- Work to complete:
Find the string "Given" in the data, and copy out each line that has it.

- Source data:
-- Opening Marker --

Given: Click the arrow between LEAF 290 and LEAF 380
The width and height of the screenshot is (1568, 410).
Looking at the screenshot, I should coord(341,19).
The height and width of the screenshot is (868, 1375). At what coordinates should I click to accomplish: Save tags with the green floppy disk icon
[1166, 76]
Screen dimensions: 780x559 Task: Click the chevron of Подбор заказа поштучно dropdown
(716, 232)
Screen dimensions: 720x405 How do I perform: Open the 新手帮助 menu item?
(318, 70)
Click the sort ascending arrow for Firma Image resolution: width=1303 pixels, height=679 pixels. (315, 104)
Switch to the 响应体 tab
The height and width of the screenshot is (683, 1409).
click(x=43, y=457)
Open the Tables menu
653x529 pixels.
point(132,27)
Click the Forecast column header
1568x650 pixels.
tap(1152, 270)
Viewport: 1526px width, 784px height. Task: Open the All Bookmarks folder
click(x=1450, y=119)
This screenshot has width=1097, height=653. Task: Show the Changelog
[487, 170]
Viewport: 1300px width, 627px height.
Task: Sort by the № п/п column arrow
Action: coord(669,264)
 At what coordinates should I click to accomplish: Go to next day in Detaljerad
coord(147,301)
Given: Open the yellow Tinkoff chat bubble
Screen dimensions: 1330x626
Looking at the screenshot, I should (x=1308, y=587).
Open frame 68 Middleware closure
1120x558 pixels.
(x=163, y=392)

-- Closing Marker --

- Solution to this task:
Given: Click the arrow between LEAF 290 and LEAF 380
Given: Open the yellow Tinkoff chat bubble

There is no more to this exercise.